The following are structural elements· distinguished in the north-eastern area of the country: Sphaecofennian folds, Karelian folds, acid intrusions and basic intrusions. The feebly folded Jotnian stage, and the horizontally resting Eocambrian of this area could not have so far been subdivided into separate units. Similarly is in the Lower Silesia area, where a fragment of the Moldanubian basement, i.e. gneisses of the Sowie Mts., the boundaries of which are younger than the orogeny, cannot be subdivided into smaller units of Moldanubian age. On the other hand, the Orlica-Izera branch, Śnieżnik (eastern) branch, and Fore-Sudetic (northern) branch are distinguished in the Old-Assynthian stage as units of this stage. Due to the later intrusions and to a synclinal folding together with younger series, the units of the Old-Assynthian stage have been divided into several subordinate ones (crystalline basements). A small fragment of the Young Assynthian structure, represented in the area of Poland by the Lusatia greywackes, cannot be subdivided in more detail.
To the Caledonian units belong: probably the Kaczawa Mts. and the Kłodzko areas, as well as a small area west of Kamienna Góra, connected with the series of the Bohemian Caledonides of the southern Karkonosze Mts. Several units built up of the Caledonian-Variscan series, without any visible Caledonian folding movements are found in the Lusatia region, the Bardo Mts., and the Łysogóry Mts.
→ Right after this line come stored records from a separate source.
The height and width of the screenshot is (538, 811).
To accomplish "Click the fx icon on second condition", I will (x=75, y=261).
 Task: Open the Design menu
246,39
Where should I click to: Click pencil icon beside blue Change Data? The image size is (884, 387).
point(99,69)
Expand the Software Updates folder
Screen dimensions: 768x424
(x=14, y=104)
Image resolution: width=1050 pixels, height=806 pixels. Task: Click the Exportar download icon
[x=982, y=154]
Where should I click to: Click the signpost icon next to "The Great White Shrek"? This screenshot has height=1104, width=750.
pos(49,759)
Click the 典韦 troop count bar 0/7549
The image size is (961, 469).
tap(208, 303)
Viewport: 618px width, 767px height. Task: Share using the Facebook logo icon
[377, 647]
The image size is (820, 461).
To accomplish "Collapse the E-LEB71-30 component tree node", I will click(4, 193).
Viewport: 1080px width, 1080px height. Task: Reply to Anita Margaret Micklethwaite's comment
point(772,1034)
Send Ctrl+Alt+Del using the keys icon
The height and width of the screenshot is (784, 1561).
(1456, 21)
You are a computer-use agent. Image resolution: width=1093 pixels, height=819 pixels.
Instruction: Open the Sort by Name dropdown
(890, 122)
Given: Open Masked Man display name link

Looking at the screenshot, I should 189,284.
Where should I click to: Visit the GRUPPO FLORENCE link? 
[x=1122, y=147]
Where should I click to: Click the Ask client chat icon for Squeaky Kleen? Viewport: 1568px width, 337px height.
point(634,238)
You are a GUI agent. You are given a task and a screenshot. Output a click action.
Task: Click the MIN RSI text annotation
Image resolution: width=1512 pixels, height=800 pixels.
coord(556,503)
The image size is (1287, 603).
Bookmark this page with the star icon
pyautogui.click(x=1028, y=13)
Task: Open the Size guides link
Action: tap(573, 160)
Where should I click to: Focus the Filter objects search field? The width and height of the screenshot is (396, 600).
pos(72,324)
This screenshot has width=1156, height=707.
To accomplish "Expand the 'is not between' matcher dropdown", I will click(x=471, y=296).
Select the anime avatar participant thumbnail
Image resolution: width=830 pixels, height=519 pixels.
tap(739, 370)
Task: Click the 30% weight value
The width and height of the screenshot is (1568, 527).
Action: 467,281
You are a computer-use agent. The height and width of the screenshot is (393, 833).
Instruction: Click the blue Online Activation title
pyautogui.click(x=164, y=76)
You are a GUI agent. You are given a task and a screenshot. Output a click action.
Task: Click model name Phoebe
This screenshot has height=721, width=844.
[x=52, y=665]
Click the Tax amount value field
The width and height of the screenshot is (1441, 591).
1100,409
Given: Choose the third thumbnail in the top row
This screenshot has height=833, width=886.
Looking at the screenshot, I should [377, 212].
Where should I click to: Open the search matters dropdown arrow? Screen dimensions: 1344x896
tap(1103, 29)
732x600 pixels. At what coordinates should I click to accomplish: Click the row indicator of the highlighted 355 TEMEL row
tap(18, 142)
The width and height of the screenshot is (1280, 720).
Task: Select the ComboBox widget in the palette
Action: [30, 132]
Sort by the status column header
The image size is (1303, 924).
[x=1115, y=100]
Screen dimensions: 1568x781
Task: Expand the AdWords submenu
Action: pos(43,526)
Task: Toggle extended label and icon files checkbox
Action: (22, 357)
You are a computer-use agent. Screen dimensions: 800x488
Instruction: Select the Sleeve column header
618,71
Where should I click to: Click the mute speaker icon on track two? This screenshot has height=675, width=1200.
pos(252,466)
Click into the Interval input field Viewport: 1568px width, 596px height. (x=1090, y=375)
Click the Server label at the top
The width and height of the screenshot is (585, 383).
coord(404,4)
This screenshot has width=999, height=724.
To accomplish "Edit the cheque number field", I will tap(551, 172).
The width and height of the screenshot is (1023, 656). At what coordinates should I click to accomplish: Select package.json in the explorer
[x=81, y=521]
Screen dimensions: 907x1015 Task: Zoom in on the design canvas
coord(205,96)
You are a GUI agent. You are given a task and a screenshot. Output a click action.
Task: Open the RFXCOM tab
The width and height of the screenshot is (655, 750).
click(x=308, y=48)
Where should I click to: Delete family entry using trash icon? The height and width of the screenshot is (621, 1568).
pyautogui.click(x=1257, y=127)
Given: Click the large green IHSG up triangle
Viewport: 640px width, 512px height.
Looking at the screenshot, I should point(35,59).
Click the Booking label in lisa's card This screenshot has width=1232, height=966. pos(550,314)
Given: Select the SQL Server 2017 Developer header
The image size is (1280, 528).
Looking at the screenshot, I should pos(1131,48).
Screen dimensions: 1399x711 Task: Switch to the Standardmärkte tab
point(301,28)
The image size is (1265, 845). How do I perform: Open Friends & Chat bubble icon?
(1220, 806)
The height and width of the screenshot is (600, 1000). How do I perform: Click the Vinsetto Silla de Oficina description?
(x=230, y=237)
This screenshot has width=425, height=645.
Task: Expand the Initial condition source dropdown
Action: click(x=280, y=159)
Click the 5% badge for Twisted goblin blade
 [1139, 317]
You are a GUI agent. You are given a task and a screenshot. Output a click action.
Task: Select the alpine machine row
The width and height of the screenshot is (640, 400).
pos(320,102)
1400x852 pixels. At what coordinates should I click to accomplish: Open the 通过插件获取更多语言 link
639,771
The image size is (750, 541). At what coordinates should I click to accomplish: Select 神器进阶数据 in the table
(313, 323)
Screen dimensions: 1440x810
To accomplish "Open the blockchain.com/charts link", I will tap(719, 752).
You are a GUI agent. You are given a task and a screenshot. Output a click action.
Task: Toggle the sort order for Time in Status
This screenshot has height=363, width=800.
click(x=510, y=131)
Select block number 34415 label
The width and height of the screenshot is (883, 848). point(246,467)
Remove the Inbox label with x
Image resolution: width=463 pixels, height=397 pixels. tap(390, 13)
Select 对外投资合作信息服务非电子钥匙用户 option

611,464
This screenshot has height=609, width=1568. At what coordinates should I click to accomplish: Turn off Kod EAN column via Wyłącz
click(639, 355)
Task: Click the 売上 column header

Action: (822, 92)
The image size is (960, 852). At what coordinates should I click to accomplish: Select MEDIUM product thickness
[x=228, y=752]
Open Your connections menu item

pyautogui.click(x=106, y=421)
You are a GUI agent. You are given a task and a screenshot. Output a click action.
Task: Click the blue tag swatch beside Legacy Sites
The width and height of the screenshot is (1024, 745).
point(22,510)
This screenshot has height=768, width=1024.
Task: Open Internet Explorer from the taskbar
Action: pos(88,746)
Some units slightly deformed during the Caledonian orogeny and strongly deformed during the Variscan movements, are found east and west of the Świętokrzyskie Mts. (Lublin folds and folds of the southern area of Great Poland, as well as a bundle of Cracow folds). The Variscan units comprise the granite and porphyry massifs of Sudetes and Tatra Mts., basic intrusion in the vicinities of Cracow, Świebodzice (Nassau) structure, Eastern Sudetes (Reuss – an internal part, and Asturian – an external part of this basement, together with the Upper Silesian Coal Basin). The structures built up of the Permo-Mesozoic formations within the Polish Lowland area, as well as North Sudetic and Intra-Sudetic synclinoria, are of Laramie provenance.
In the Carpathians, the Sub-Hercynian stage is subdivided into High-Tatric and Sub-Tatric folds; the Pieniny Klippes Belt with the Sub-Hercynian and Laramie substages belongs to the Sawian stage. The Sawian stage embraces flysch nappes, the Carpathian stage (movements having taken place between the Lower and Upper Tortonian – Carpathian phase) – the internal part of the Carpathian foredeep. Just at the time the flysch was overthrust on the foredeep. Within the lowland area several stages connected with glacitectionic movements, visible in the zones Mużaków–Żary, Mosty–Mirosławice, Zielona Góra, Konin and Włoclawek (stage VI), are distinguished within the Young Alpine stage. In the Carpathian Mts. This stage is represented by the Miocene and Pliocene deposits found in the intramountain depressions.